Mail Archives: cygwin/2003/01/09/18:02:04
On Jan 09, linda w (cyg) wrote:
> > Cygwin targets POSIX compatibility wherever possible. Any
> > discussion about paths that ignores the POSIX standards will
> > need to be reviewed with POSIX in mind. It's easier to do
> > that up front.
> ---
> What were the _original_ design goals of Cygwin -- i.e. as
> sponsored by "RedHat"?
>
> If one claims that the original project pages are irrelevant or not
> appropriate to use as a specification of the project intention, then I'd say
> that Cygwin has been moved off of the original project goals and
> is no longer "the same" project, but something else.
>
> Changing the original goals to suit the aesthetic sensibilities of
> project maintainers is very different from creating a useful compatibility
> layer for RedHat customers to port applications from Linux to the Win32
> environment and use those applications and tools _seamlessly_ with *native*
> Win32 applications. Putting on an 'enterprise' hat, I don't want my Win32 or
> Linux sys admins to have to learn to use separate path syntaxes depending on
> which tool they are using in the Win32 environment. A project goal/feature
> that was listed was the ability to use Win32 tools intermixed with usage of
> Unix [redhat linux] utils.
>
> Under any major, user-oriented version of Unix that I am aware
> of, "//" is reduced to "/" by the *OS*. This is perfectly POSIX compliant
> behavior. The restriction of non-assumptions of "//"=="/" are on _applications_
> that desire to be POSIX compliant -- it is not a restriction on the OS.

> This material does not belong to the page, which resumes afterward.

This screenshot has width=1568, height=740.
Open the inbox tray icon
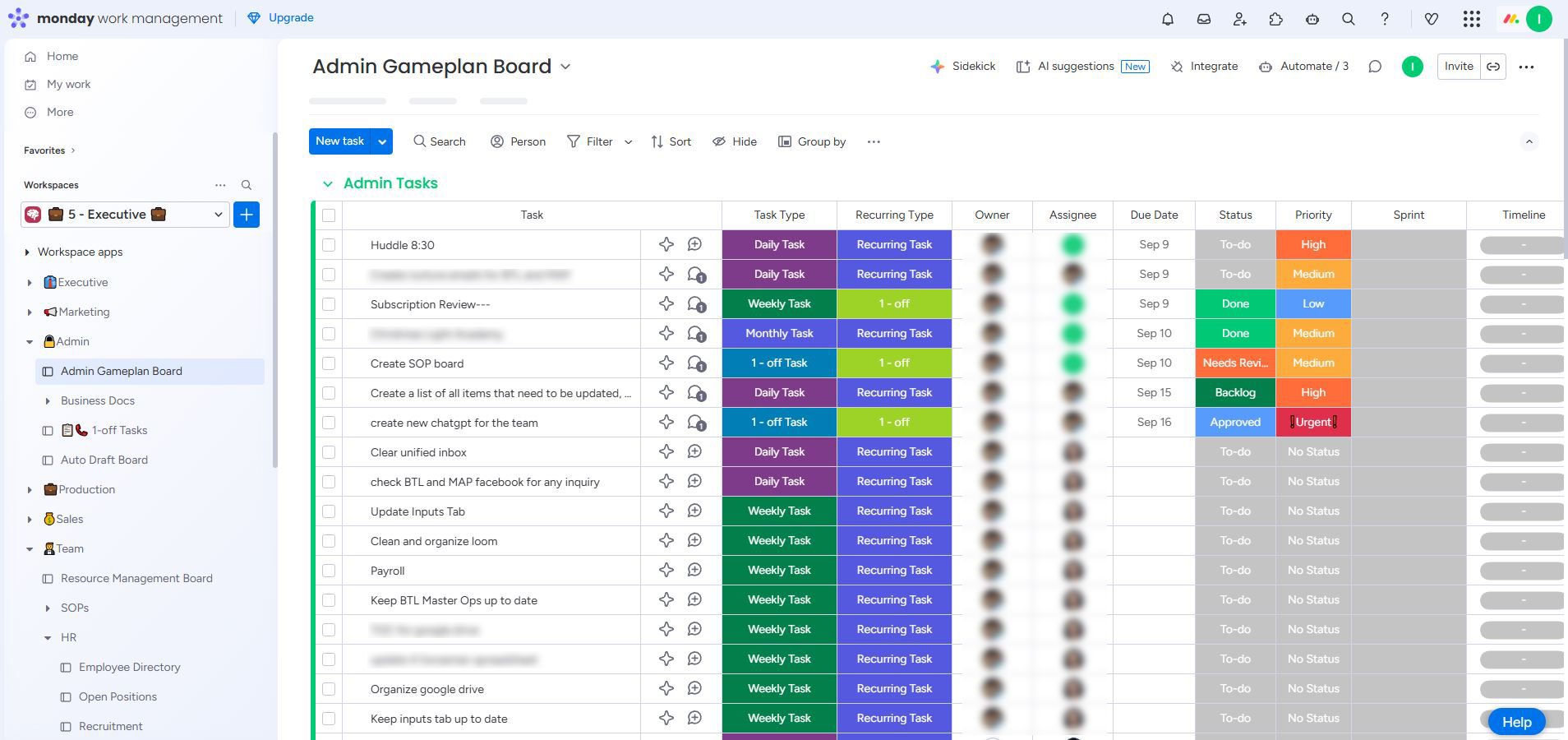pyautogui.click(x=1203, y=19)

That's not a feature of the OS, it's a feature of the filesystem.
The fact that Unix-like OS's *typically* use ext2fs/ffs/etc. as their
primary filesystems, and that MS OS's *typically* use, um, any of
about seven filesystems with a variety of case-sensitivity, maximum-
filename-length, valid characterset, path separator, and directory
structure permutations is orthogonal.
Your sysadmins don't need to learn different path syntaxes for
different *environments*, but they do for different *filesystems*. You
can mount an HPFS filesystem on a Linux box, and you can mount an FFS
filesystem on a Windows box. Either way, you will have to cope.